Digital Culture mengacu pada budaya yang dibentuk oleh kemunculan dan penggunaan teknologi digital yang masif. Digitalisasi telah menjadi pengaruh besar di era ini, karena kehadiran dan pertumbuhan internet sebagai bentuk komunikasi massa, serta meluasnya penggunaan komputer personal dan perangkat lainnya seperti ponsel pintar. Transformasi digital menggebrak dunia bisnis. Para pemimpin menerimanya sepenuh hati, karena mereka menyadari kekuatannya. Namun ketika perusahaan mengembangkan pilot project dan diadopsi ke skala yang lebih besar, mereka sering mengalami hambatan yang tak terduga yang sering kita sebut culture clash.

Menjadi organisasi digital tidak semata hanya memiliki produk digital, layanan dan interaksi pelanggan, namun juga menguatkan operasi inti dengan teknologi. Untuk mengarah kesana, dibutuhkan perubahan yang masif dalam kegiatan yang dilakukan karyawan. Serta perilaku individu mereka dan cara berinteraksi dengan orang lain, baik di dalam maupun di luar organisasi. Sudah tidak mengejutkan, cara-cara lama dalam bekerja tidak sesuai dengan kondisi saat ini.

Para pemimpin perlu mengakui transformasi digital sebagai perubahan paradigma yang fundamental dan strategis. Seperti halnya transformasi besar lainnya, transformasi digital membutuhkan penanaman budaya yang mendukung perubahan sembari memungkinkan strategi secara menyeluruh di perusahaan.

Menanamkan digital culture dalam suatu organisasi sangat mungkin dilakukan, tetapi dibutuhkan metodologi yang jelas dan upaya yang disiplin. Sebelum dijelaskan langkah-langkah penting yang harus dilakukan perusahaan untuk membangun digital culture yang bertahan lama, mari kita telaah alasan mengapa digital culture itu penting.

MENGAPA MENANAMKAN DIGITAL CULTURE ITU PENTING.

Budaya sendiri terdiri dari nilai-nilai dan seperangkat karakteristik perilaku yang menentukan bagaimana hal-hal dilakukan dalam suatu organisasi. Budaya yang sehat memberikan pedoman/kode perilaku tidak tertulis yang mengarahkan individu untuk bertindak secara tepat dan membuat pilihan yang memajukan tujuan dan strategi organisasi.
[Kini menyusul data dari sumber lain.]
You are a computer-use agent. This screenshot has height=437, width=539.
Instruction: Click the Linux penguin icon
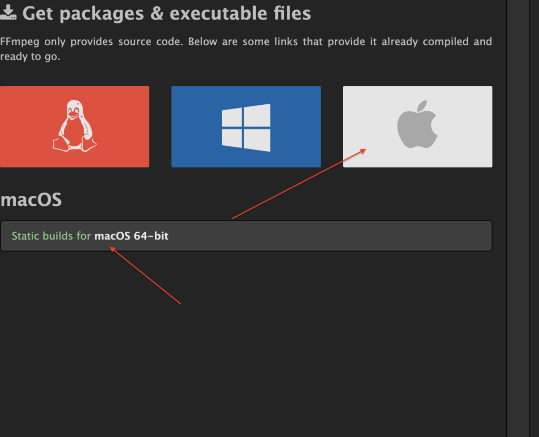[x=74, y=126]

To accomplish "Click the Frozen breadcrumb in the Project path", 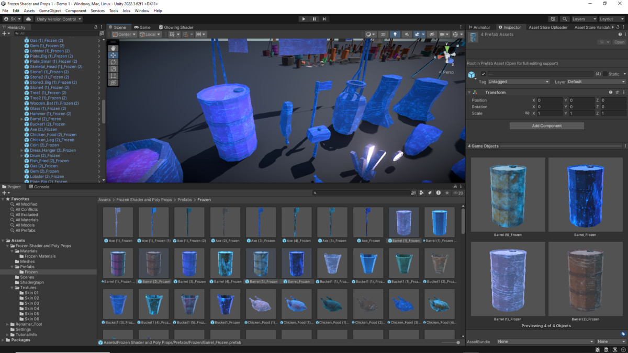I will (x=204, y=199).
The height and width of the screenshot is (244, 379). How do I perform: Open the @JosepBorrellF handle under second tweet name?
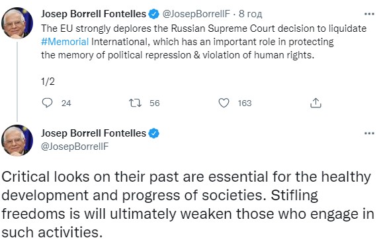[x=75, y=147]
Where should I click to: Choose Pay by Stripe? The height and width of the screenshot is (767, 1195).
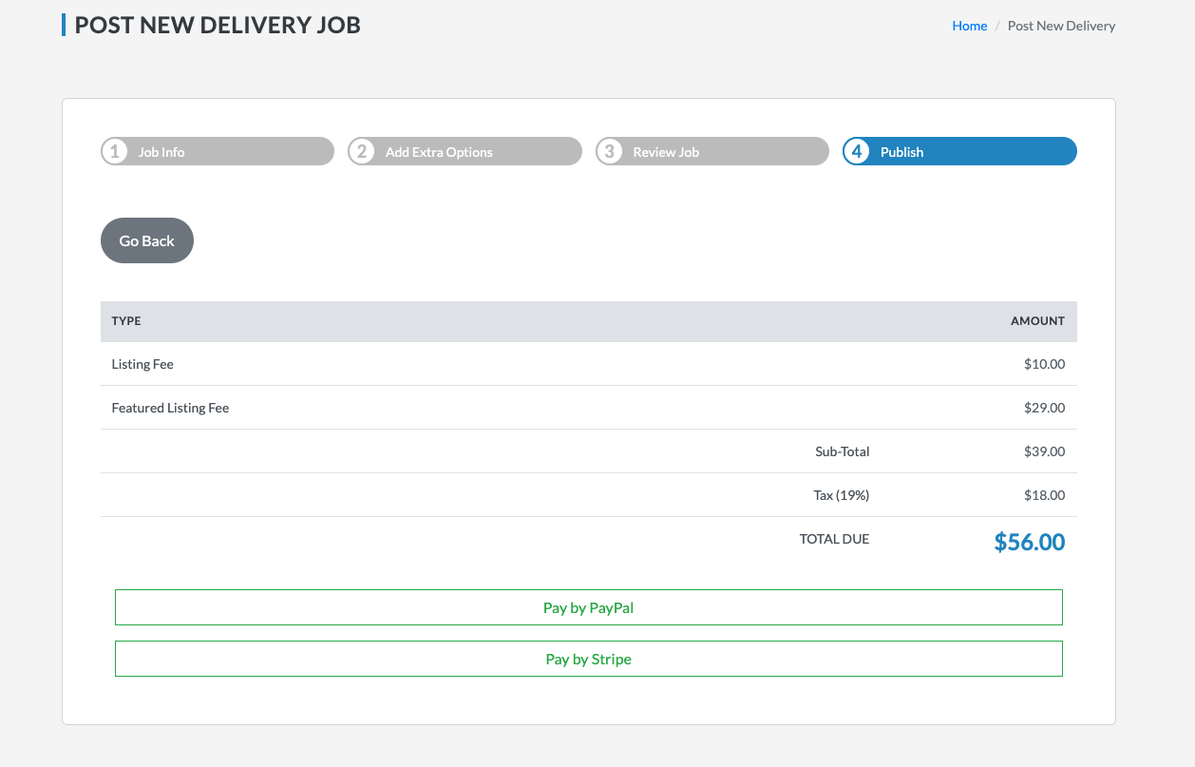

Terdapat tiga alasan penting untuk menanamkan digital culture selama transformasi digital.

Mengabaikan budaya, organisasi berisiko mengalami kegagalan transformasi. Terdapat sekitar 40 transformasi digital dan menemukan bahwa proporsi perusahaan yang melaporkan terobosan atau kinerja keuangan terdapat 83% atau lima kali lipat yang berfokus pada budaya perusahaan dibandingkan yang mengabaikan budaya perusahaan hanya sekitar 17% dengan hasil kinerja yang biasa saja.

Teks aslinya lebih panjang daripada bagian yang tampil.